Distribution interfaces

class chainerrl.distribution.Distribution[source]

Batch of distributions of data.

copy(x)[source]

Copy a distribion unchained from the computation graph.

Returns:Distribution
entropy

Entropy of distributions.

Returns:chainer.Variable
kl

Compute KL divergence D_KL(P|Q).

Parameters:distrib (Distribution) – Distribution Q.
Returns:chainer.Variable
log_prob(x)[source]

Compute log p(x).

Returns:chainer.Variable
most_probable

Most probable data points.

Returns:chainer.Variable
params

Learnable parameters of this distribution.

Returns:tuple of chainer.Variable
prob(x)[source]

Compute p(x).

Returns:chainer.Variable
sample()[source]

Sample from distributions.

Returns:chainer.Variable
sample_with_log_prob()[source]

Do sample and log_prob at the same time.

This can be more efficient than calling sample and log_prob separately.

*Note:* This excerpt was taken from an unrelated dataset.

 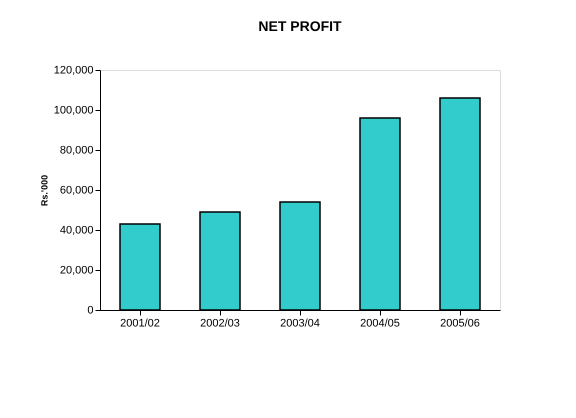 I want to click on x-tick-label: 2005/06, so click(x=460, y=324).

Returns:Samples. chainer.Variable: Log probability of the samples.
Return type:chainer.Variable

Distribution implementations

class chainerrl.distribution.GaussianDistribution(mean, var)[source]

Gaussian distribution.

class chainerrl.distribution.SoftmaxDistribution(logits, beta=1.0, min_prob=0.0)[source]

Softmax distribution.

Parameters:
  • logits (ndarray or chainer.Variable) – Logits for softmax distribution.
  • beta (float) – inverse of the temperature parameter of softmax distribution
  • min_prob (float) – minimum probability across all labels
class chainerrl.distribution.MellowmaxDistribution(values, omega=8.0)[source]

Maximum entropy mellowmax distribution.

See: http://arxiv.org/abs/1612.05628

Parameters:values (ndarray or chainer.Variable) – Values to apply mellowmax.
class chainerrl.distribution.ContinuousDeterministicDistribution(x)[source]

Continous deterministic distribution.

This distribution is supposed to be used in continuous deterministic policies.